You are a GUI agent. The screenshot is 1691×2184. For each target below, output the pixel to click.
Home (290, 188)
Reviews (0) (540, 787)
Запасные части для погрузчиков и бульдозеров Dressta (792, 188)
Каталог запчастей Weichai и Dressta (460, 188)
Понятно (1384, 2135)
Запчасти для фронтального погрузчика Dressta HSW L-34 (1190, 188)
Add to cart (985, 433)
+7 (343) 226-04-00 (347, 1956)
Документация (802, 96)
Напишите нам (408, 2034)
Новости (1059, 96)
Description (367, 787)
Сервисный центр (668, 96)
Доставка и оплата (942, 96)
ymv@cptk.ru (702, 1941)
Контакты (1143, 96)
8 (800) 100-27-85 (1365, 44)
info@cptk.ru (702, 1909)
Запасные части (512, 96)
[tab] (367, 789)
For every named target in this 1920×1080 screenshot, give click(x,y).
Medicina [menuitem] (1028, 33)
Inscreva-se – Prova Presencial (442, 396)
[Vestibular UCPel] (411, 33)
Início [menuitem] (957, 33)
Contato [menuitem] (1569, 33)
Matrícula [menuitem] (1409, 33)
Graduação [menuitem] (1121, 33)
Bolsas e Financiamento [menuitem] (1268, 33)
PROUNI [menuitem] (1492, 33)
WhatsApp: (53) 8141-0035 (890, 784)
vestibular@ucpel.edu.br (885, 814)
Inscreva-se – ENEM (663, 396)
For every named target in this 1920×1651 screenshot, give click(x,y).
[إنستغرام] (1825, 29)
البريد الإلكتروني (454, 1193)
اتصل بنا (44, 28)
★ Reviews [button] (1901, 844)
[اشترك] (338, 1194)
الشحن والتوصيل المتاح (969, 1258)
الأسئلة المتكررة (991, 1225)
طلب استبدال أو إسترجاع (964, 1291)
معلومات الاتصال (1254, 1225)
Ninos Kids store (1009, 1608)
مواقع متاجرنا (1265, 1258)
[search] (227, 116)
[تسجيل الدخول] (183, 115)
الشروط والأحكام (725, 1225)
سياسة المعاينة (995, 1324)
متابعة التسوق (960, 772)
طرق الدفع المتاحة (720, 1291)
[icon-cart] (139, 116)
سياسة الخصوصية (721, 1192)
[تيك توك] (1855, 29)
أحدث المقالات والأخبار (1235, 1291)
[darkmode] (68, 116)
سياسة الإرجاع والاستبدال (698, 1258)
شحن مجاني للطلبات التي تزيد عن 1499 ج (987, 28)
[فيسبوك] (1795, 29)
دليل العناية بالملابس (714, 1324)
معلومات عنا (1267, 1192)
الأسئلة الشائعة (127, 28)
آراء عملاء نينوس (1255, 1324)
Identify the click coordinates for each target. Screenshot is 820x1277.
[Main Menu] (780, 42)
------------------------
» **Instructions to follow**: Your answer must be the lines from the first line of the records through the line containing "Доставка и оплата (942, 96)", copied exactly.

» **Solution to the problem**:
You are a GUI agent. The screenshot is 1691×2184. For each target below, output the pixel to click.
Home (290, 188)
Reviews (0) (540, 787)
Запасные части для погрузчиков и бульдозеров Dressta (792, 188)
Каталог запчастей Weichai и Dressta (460, 188)
Понятно (1384, 2135)
Запчасти для фронтального погрузчика Dressta HSW L-34 (1190, 188)
Add to cart (985, 433)
+7 (343) 226-04-00 (347, 1956)
Документация (802, 96)
Напишите нам (408, 2034)
Новости (1059, 96)
Description (367, 787)
Сервисный центр (668, 96)
Доставка и оплата (942, 96)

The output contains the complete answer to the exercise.